All eyes turned to the French elections. Hedging dominated most European markets until the first round. The fading threat of a Frexit helped unwind most of the existing risk premium. Within the first week after the results, European equities staged a strong rally with banks leading the pack, and the EUR strengthened in line with German 10-year yields. The gold, which played its role of safe haven ahead of the French elections, finally receded. In the commodity space, oil prices witnessed another rollercoaster month on disappointments over the rebalancing timing of the energy market.

The Lyxor Hedge Fund Index ended the month on the negative territory -1.07%. It was essentially hampered by the underperformance of Global Macro and CTA managers on the back of political concerns in Europe. On the positive side, micro strategies outperformed. The improvement of the alpha backdrop supported Event Driven and L/S Equity long bias managers.

Event Driven shined in April. Merger Arbitrage managers thrived from their M&A positions. After a lengthy battle between Abbott Laboratories and Alere, the merger proceeded on a renegotiated price. It pushed Alere’s shares by more than 15 % on a single day. The bidding war over the generic drugs producer Stada was rewarding as well. Other deals paid off, including Whitewave Foods / Danone, NXP / Qualcomm and Syngenta / Chemchina. Special Situations funds recorded healthy gains on various investments, benefitting from better than expected companies’ earnings. On top of that, Whole Foods’ share surged after the activist investor Jana Partners took nearly 9% in the company and suggested putting itself up for sale. Finally, managers caught up part of the end-of-period rally through their European investments.

The longest biased funds led the pack within the L/S Equity strategy. Yet, hedges implemented on their portfolios limited the upside after the French elections. European managers navigated political worries with protection layers. Although they maintained their global net exposure, they reduced financials and EU-domestic stocks positions. Additionally, they reinforced the defensive sectors and moved toward non-EU/EMU European markets. They also maintained their shorts on indices futures implemented back in November 2016. Expensive valuation and doubts over the sustainability of the US economic cycle drove US managers on a more cautious stance. Robust consumption trends led them to rotate part of their allocation towards domestic and consumer sectors.

-----

In the hedge fund commentary, reproduce the passage that begins with the words "The Lyxor Hedge" and ends with "long bias managers.", swapping "micro strategies" for "relative value strategies".

-----

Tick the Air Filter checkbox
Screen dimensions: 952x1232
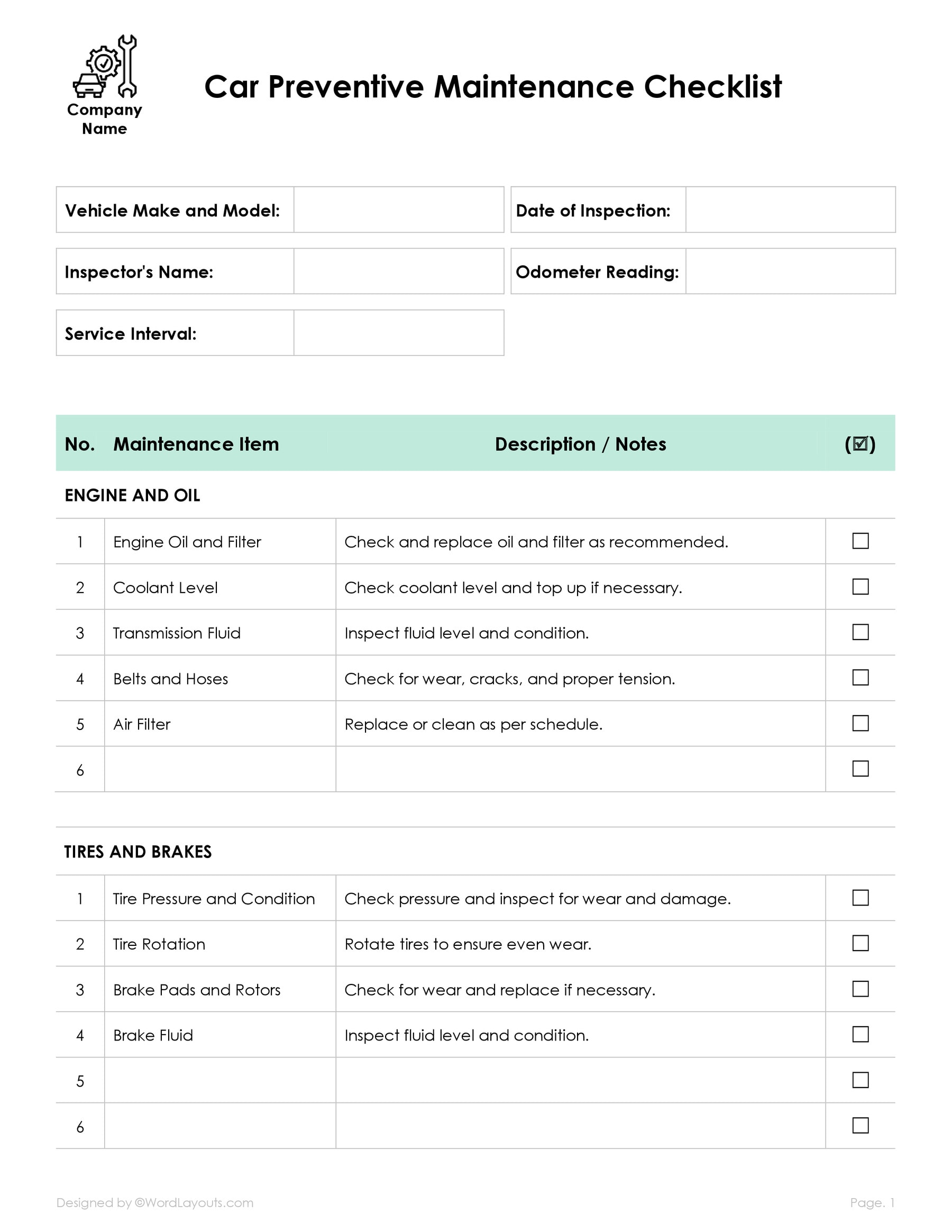point(860,723)
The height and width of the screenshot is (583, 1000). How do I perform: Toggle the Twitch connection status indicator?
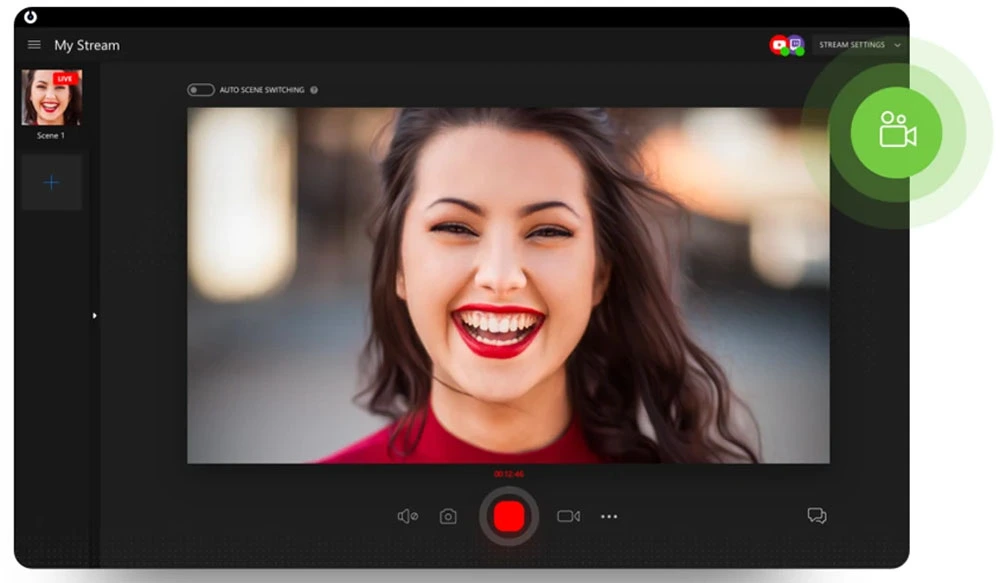click(x=799, y=52)
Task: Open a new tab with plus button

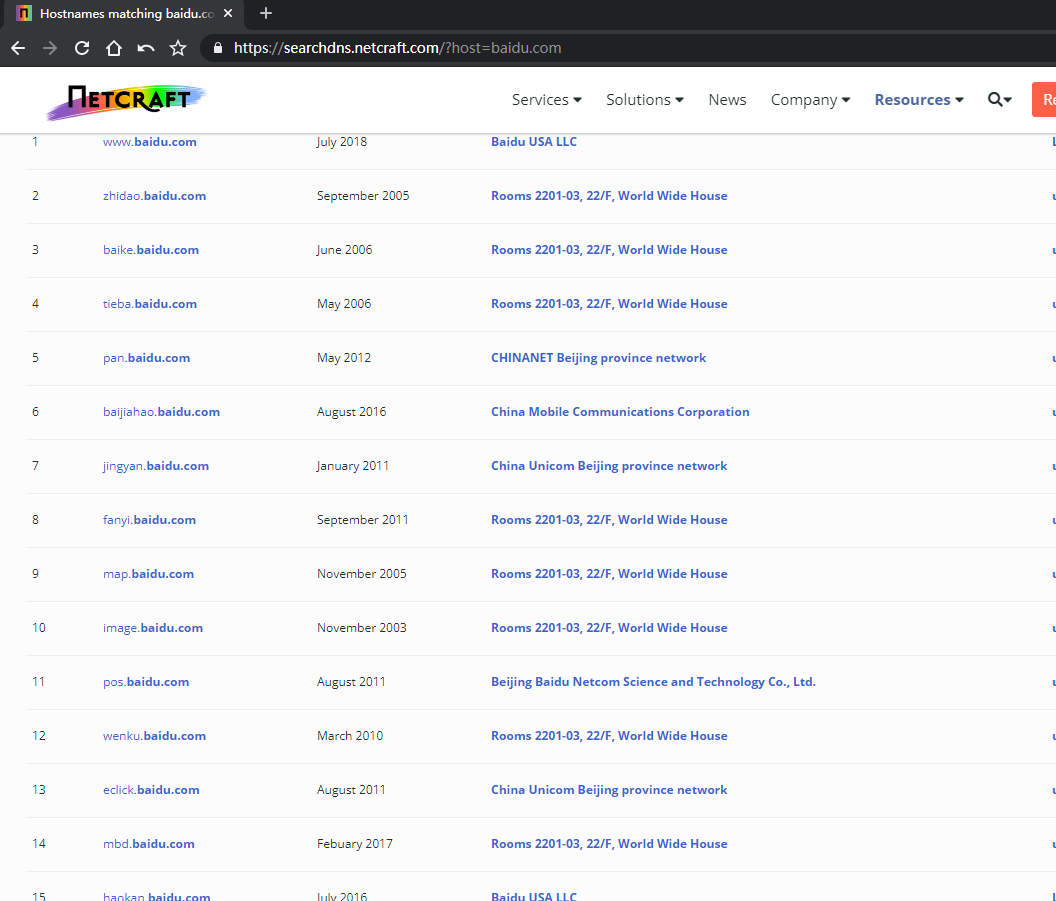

-----

**The answer**
The Lyxor Hedge Fund Index ended the month on the negative territory -1.07%. It was essentially hampered by the underperformance of Global Macro and CTA managers on the back of political concerns in Europe. On the positive side, relative value strategies outperformed. The improvement of the alpha backdrop supported Event Driven and L/S Equity long bias managers.